On a multicountry tour of Africa this week, Secretary of State Antony Blinken has been making the case that the U.S. can be a — quote — "equal partner" with African nations.
In that vein, he recently announced a new partnership with Democratic Republic of Congo in an effort to protect some of that nation's natural treasures.
It's one of the most famous and extraordinary places on Earth. The Virunga National Forest, established in 1925, is now a Unesco World Heritage Site. This area, nested in the Congo Basin, is Africa's oldest national park. It's home to the only mountain gorillas left on the planet. But parts of this precious land are now up for auction.
Congo is selling 30 oil and gas drilling blocks across the Congo Basin, including some in the Virunga Park. The Congo Basin covers 1.3 billion acres. It spans across six nations, and its trees and soils and peat absorb about 4 percent of the world's annual carbon emissions.
The auction was announced last May in a video posted by the government on social media, encouraging oil and gas companies to bid. This week, on a visit to the capital, Kinshasa, Secretary of State Antony Blinken urged Congolese officials to prioritize environmental conservation.
Antony Blinken, U.S. Secretary of State: We had concerns about the announcement of the auction of these oil and gas exploration blocks. Some of the blocks infringe on sensitive rain forest and peatland areas, including in the Virunga National Park.

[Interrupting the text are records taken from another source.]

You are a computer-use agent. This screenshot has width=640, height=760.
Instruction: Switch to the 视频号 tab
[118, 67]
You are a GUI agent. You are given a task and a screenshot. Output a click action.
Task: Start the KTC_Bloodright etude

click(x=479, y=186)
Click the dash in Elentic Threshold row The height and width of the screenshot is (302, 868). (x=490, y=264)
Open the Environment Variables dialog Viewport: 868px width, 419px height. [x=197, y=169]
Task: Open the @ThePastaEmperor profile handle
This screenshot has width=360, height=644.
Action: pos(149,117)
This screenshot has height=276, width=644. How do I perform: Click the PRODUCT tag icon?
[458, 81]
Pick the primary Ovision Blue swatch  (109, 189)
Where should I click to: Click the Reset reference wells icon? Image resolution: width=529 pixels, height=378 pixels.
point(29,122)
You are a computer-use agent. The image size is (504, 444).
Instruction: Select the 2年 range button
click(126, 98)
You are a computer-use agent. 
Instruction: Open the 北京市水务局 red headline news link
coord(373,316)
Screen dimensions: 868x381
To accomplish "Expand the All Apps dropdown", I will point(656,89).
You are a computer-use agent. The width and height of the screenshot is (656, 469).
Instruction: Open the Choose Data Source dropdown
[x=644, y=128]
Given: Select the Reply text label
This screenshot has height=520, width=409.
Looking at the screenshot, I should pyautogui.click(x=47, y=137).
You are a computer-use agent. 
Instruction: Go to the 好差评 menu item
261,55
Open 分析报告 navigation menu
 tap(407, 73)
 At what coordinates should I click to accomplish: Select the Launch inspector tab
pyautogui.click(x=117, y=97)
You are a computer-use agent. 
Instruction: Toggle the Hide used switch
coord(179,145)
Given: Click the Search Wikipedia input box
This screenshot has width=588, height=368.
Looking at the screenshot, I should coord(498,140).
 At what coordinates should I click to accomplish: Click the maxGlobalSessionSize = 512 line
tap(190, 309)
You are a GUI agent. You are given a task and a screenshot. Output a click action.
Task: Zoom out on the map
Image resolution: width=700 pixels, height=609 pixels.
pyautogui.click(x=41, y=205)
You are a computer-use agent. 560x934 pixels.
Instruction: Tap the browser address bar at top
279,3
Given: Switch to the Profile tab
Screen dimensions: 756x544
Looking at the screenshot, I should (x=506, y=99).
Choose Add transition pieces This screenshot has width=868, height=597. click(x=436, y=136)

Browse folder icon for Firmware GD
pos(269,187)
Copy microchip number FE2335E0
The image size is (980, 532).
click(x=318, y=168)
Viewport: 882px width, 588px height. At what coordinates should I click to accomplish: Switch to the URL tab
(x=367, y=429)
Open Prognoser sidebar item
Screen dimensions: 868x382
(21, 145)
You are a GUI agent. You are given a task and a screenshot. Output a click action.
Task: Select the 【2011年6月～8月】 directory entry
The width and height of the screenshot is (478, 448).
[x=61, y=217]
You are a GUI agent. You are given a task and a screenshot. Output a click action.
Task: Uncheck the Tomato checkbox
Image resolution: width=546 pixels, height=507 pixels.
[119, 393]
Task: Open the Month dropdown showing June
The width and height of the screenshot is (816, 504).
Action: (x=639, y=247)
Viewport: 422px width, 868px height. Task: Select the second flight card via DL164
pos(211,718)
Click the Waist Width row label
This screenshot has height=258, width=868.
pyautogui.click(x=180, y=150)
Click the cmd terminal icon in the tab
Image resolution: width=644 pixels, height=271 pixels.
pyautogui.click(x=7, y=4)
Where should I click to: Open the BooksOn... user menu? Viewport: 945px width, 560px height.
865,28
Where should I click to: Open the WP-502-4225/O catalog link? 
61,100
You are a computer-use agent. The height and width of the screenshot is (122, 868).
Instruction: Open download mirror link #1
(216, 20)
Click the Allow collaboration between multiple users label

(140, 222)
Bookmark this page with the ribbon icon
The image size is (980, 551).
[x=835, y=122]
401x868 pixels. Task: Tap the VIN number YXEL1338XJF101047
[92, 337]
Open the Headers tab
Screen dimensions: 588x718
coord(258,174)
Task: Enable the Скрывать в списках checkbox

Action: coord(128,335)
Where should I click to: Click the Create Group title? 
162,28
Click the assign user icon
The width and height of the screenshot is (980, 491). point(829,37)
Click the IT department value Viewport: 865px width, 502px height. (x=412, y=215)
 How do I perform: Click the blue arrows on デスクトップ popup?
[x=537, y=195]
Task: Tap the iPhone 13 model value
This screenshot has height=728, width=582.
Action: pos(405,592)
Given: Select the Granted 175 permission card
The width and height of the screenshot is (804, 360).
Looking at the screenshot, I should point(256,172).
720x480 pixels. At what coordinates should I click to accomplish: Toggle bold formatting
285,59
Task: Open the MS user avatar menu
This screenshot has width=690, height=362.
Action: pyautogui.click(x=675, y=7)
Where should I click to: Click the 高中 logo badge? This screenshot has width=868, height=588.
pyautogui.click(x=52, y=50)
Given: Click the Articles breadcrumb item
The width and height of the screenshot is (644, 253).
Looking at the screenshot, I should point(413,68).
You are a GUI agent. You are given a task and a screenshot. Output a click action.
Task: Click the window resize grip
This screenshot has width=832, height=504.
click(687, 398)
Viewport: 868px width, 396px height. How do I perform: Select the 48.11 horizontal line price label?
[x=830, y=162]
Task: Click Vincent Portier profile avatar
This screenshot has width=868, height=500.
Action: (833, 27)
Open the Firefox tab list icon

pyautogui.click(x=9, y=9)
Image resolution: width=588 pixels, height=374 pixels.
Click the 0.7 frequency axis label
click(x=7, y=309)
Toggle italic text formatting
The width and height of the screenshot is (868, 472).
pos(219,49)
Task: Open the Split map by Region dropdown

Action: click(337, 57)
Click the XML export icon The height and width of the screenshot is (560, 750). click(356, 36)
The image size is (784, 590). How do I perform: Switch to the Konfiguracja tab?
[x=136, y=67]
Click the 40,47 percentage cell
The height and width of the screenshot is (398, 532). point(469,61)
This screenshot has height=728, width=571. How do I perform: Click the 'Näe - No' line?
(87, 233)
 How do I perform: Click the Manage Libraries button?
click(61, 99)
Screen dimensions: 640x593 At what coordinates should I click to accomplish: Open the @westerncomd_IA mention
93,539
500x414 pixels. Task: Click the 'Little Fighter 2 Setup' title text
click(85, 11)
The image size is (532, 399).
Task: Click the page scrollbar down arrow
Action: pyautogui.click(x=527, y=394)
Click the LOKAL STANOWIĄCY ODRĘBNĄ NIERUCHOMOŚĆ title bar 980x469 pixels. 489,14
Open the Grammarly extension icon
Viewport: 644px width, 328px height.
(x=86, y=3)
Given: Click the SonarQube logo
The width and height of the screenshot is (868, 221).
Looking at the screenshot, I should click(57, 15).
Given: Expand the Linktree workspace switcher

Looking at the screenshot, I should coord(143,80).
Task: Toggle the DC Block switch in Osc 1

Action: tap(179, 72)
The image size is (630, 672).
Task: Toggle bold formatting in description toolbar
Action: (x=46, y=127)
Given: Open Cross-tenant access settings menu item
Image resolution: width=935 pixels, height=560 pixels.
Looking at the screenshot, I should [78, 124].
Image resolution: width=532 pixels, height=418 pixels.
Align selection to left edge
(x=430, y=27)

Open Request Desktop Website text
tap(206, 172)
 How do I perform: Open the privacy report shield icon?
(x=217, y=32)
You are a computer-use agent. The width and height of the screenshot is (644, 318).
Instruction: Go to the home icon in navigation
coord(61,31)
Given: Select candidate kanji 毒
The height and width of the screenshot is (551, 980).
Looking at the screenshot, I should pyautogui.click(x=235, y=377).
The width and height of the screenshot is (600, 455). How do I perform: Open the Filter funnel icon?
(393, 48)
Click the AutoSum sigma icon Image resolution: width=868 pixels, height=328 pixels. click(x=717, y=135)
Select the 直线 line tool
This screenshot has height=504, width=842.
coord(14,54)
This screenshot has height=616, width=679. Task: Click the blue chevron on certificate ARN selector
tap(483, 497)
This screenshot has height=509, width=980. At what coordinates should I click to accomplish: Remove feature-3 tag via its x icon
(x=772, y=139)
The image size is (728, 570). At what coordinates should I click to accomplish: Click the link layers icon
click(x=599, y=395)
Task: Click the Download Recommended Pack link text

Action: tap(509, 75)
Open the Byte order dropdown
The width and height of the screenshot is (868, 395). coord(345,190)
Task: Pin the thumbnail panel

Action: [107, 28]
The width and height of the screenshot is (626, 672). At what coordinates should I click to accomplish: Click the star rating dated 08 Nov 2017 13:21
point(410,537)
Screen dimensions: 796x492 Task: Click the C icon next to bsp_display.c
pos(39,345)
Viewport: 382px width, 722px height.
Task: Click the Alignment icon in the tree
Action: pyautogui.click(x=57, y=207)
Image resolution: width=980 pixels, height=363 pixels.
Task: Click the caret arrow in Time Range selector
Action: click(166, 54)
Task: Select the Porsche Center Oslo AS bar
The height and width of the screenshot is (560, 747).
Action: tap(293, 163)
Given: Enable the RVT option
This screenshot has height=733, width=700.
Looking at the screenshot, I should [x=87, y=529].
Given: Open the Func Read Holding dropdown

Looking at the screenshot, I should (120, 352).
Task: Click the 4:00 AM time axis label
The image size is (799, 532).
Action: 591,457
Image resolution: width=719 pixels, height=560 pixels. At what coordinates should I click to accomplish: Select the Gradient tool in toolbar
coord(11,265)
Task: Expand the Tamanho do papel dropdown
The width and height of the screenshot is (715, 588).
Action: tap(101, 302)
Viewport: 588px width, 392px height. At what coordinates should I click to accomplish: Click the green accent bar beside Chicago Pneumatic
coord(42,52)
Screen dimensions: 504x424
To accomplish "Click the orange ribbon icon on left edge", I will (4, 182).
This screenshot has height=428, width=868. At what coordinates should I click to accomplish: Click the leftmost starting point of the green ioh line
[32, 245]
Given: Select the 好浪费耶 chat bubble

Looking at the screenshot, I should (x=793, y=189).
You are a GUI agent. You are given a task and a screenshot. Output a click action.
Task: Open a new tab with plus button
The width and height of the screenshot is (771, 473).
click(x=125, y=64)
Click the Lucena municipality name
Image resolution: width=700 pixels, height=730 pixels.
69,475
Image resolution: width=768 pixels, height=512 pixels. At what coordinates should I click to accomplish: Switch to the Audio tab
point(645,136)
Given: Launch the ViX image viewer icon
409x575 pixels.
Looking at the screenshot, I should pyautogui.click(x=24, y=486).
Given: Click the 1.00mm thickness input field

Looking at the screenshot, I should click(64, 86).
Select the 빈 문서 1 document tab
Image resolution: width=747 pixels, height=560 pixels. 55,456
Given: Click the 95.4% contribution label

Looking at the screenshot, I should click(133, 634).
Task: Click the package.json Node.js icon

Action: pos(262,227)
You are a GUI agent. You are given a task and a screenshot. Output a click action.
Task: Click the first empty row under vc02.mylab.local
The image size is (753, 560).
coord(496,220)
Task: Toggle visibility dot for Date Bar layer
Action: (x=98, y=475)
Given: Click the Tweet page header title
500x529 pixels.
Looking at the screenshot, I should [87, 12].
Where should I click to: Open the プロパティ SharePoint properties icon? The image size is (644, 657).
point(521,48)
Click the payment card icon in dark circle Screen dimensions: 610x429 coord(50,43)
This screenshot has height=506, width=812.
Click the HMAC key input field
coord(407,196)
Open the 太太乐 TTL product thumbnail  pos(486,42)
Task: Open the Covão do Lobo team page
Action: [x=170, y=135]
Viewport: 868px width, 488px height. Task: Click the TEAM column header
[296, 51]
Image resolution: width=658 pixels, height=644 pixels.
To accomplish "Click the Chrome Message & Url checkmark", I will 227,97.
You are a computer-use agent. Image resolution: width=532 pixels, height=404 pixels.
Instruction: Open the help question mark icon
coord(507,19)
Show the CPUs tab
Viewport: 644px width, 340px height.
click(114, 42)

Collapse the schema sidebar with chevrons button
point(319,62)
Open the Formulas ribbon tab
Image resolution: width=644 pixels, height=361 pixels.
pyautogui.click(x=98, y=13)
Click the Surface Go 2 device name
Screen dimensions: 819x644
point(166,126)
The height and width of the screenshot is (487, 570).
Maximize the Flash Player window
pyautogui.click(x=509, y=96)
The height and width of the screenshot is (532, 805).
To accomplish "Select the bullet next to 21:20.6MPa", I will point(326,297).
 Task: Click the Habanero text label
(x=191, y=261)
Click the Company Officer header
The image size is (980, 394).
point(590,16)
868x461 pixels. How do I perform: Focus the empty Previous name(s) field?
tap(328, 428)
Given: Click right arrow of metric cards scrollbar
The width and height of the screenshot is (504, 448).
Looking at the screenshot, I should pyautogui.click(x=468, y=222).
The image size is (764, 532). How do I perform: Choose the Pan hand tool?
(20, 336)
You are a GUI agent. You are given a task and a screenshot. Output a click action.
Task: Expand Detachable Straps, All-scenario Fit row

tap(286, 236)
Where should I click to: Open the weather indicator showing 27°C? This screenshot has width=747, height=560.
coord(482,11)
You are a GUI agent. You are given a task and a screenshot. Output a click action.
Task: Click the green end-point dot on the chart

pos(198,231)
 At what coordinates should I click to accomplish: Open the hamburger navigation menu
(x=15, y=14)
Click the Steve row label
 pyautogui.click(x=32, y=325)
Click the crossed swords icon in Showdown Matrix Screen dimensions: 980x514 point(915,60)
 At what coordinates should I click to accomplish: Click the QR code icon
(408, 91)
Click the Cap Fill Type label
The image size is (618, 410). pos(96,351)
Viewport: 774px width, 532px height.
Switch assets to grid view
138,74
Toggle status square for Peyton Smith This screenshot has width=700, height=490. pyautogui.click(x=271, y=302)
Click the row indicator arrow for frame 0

U.S. and Congolese officials have agreed to oversee the oil and gas extraction to ensure the operations are done as sensitively as possible. But Congo's auction plans have enraged environmental activists.
Irene Wabiwa, Greenpeace Africa:
This will have obviously very bad and harmful environmental impact.
Irene Wabiwa is with Greenpeace Africa, based in Kinshasa.
Virunga, it's a very emblematic and national park. It's also a carbon sink that is fighting against climate change.
And if oil blocks are opening, are opened in this area, that means we would be seeing a lot of carbon to be released into the atmosphere. Also, many communities are depending on Virunga National Park for their survival.
Do you have a sense of how those communities in these regions feel about this idea?
They were shocked to hear that the DRC government is planning to open up their land for oil blocks. They were not aware at all. They were not consulted. And, for them, any kind of development that do not doesn't involve them from the beginning is not a development for them.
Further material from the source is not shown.